I was among them, and I wistfully recall how Orbital's "Halcyon + On + On" was like the mutual glue that connected those 2 seminal albums. A one-of-a-kind track with backwards-riffed vocals originally sung by Kirsty Hawkshaw on "Fine Day", then resampled for the atmospheric, dreamy, and somewhat unsettling dancescapes of the Brothers Hartnoll.

To this day, "Fine Day" remixes continue to be raved about/to by many, including a 2008 remake by Kirsty vs. Kinky Roland. While the renegade days of soundsystems threatening to blow apart illicit warehouse activities are but a memory, I'll note that Kirsty later found her way into leading virtual world Second Life (who I was inspired to work for after seeds were planted having Mortal Kombat & Hackers many times on repeat). As helpfully explained on Wikipedia. I've not yet met her inworld, but I welcome having an organic encounter.

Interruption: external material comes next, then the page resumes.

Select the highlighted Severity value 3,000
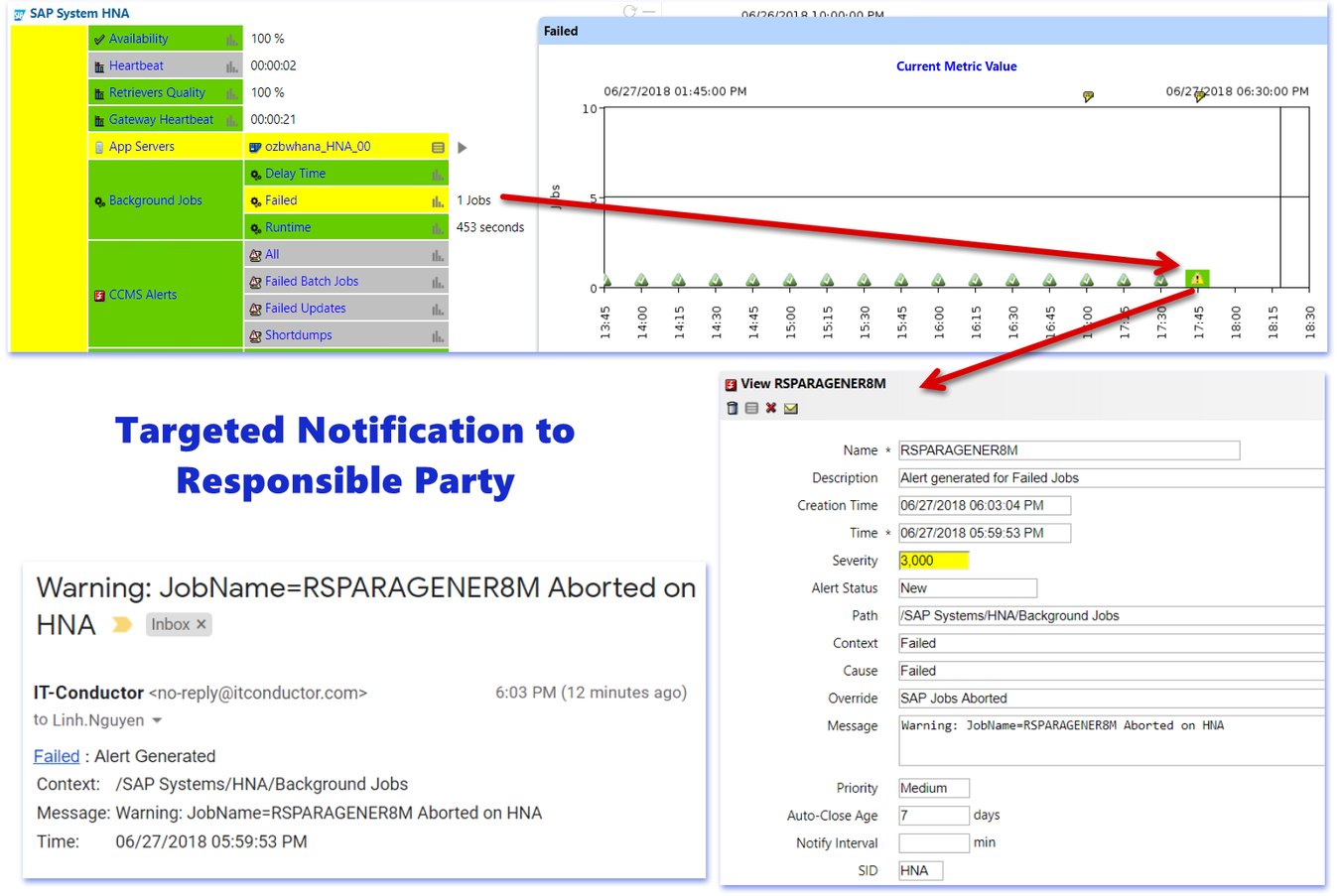Viewport: 1340px width, 896px height. 932,561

Today, I was revisited by the stabbing grooves of Mortal Kombat & Hackers when I noticed that Psykosonik's canon is on the iTunes Store. Both Psykosonik albums, the eponymous first and sophomore Unlearn, mean little if you don't have memories associated with them. But I used to visit their Bitstream home page obsessively. This was an age before MP3s were popular, Flash wasn't the rich media juggernaut it is today, and even downloading a single song was an inconvenient pain… but for great music, how it was worth the trouble! It could take a rather long time on a 28.8k modem, or even a 56k if you were lucky. (The reception in my area was noisy, and I could often only get through at 40k. The harsh dialtone sequence became like a mantra, and staying online without keeping track of my usage hours, or even minutes, was but a promise of time that had to catch up.)

I know this isn't the first time I've reminisced, but like that Voyager ep, Shattered, I feel like Chakotay, different parts of me fragmented across the timeline. I think of when I used to listen to those soundtracks and get inspired by the electronic sounds inside, and on my first "pro" synth, start to emulate, take my baby steps in constructing my own sounds. Over a decade later, here I am, taking some new baby steps with today's modern tools… another generation in itself.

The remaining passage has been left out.